Hostage Rescue 101 | Facing the Iran Threat

Hostage Rescue 101

Antonio Mendez was one of the foremost CIA experts in the dangerous art of exfiltration. Working with the Agency's Office of Technical Services, he became a master of disguises, document forgery, and other skills that help you get an asset out of a denied area. In 1979, after Iranian militants seized the US embassy, six hostages fled to the Canadian embassy and hid there. Mendez' task was to get them out. We interviewed him on how he did it.

"We invented a movie studio - with a real office in Hollywood, a project to make a sci-fi fantasy film, and an identity and job for each of the six people."

A black exfiltration is when you sneak the asset out in a crate or hidden compartment. You always have a parallel plan for a black exfiltration - but we didn't use it. We decided on a gray exfiltration - where you use legal or quasi-legal means to move the asset out of the country, disguising his identity. The asset shows his papers at the border and leaves standing up. We've done more than 150 of these jobs, getting people out of the Soviet bloc.

In this case, we had six amateurs. These people weren't spies. We couldn't divide them up, and we'd need to go with them. Normally you want to build a cover for your asset that is completely unobtrusive - you want to paint them gray. But in this case, we had a mother hen situation - how would we shepherd all these people past the guards? Instead of painting them gray, we decided to paint them pink. We invented a movie studio - with a real office in Hollywood, a project to make a sci-fi fantasy film, and an identity and job for each of the six people. Why? Because Hollywood is known worldwide and because the stereotype of Hollywood people is that they're flaky - so we had a built-in excuse for any missing forms, strange behavior, and why we had to move in a group.

We put the word out about the project we were working on, and we even got press in Variety and other trade magazines. I made sure to carry copies when I went into Tehran. We even got films pitched to us, including one from Steven Spielberg! By the time we went in, the plan had been extensively backstopped, meaning the story had evidence behind it that people could check. When I flew into Tehran, I not only had identities for everyone, I was prepared to pitch that film to the Iranians.
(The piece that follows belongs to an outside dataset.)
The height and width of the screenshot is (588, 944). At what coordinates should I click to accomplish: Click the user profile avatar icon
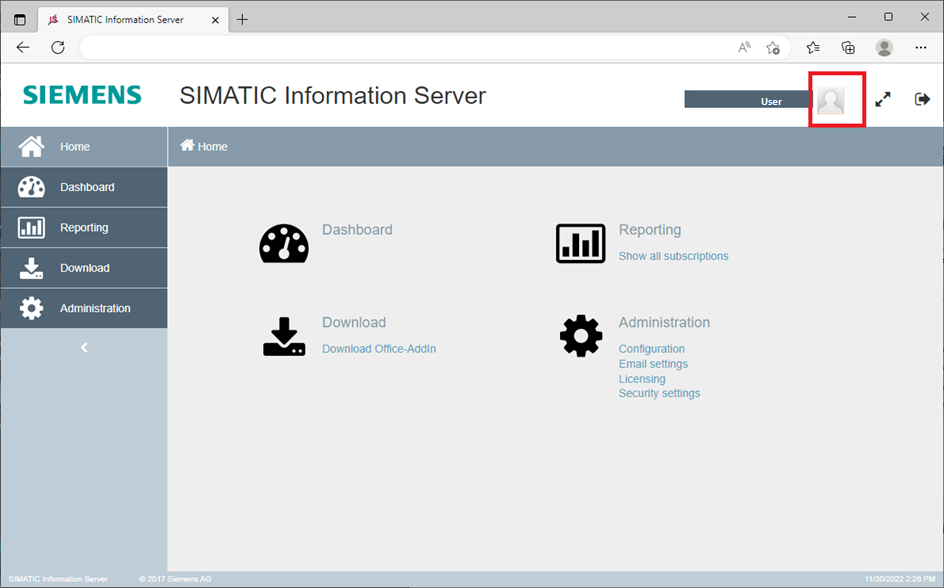pyautogui.click(x=830, y=100)
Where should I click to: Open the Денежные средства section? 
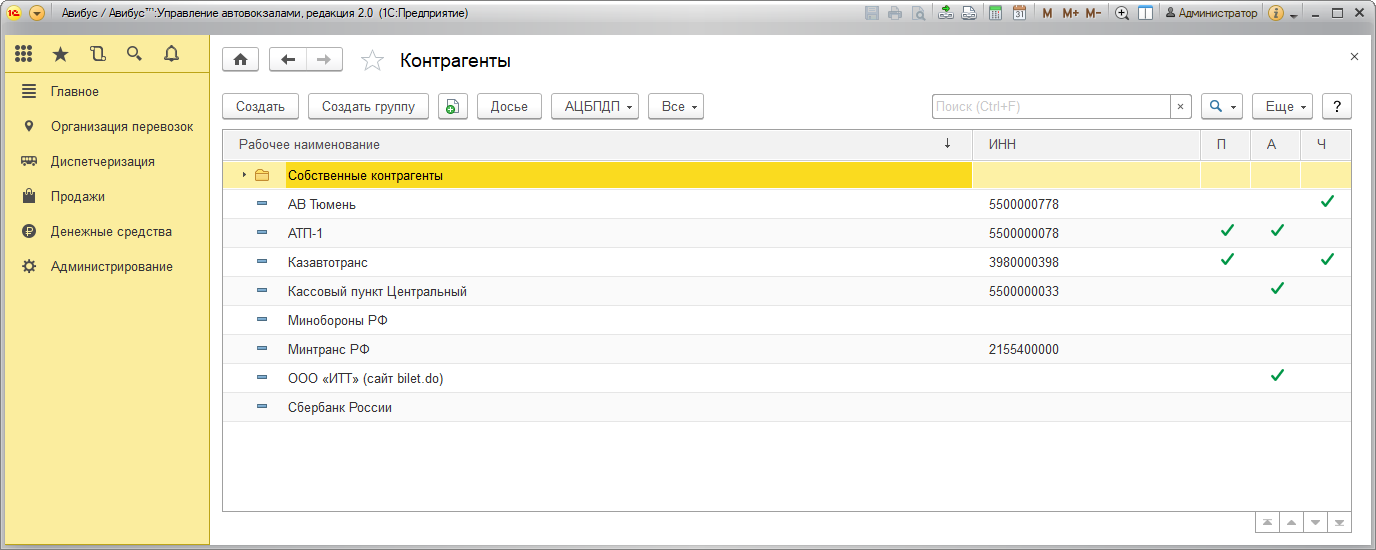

As it was, everything went very smoothly. The six people took to their roles very well, and customs officials were too busy looking for their own citizens smuggling out antiques and Persian rugs to worry about us. We had Bloody Marys as the plane cleared Iranian airspace. I told my partner, "Now, we have to learn about finance. We're going to build cover identities for the Delta team and get them into Iran as construction workers for the film project." DCI Stansfield Turner told me they were still considering that idea in April, right before Eagle Claw, but they wanted to fly them in on helos instead. The rest is history.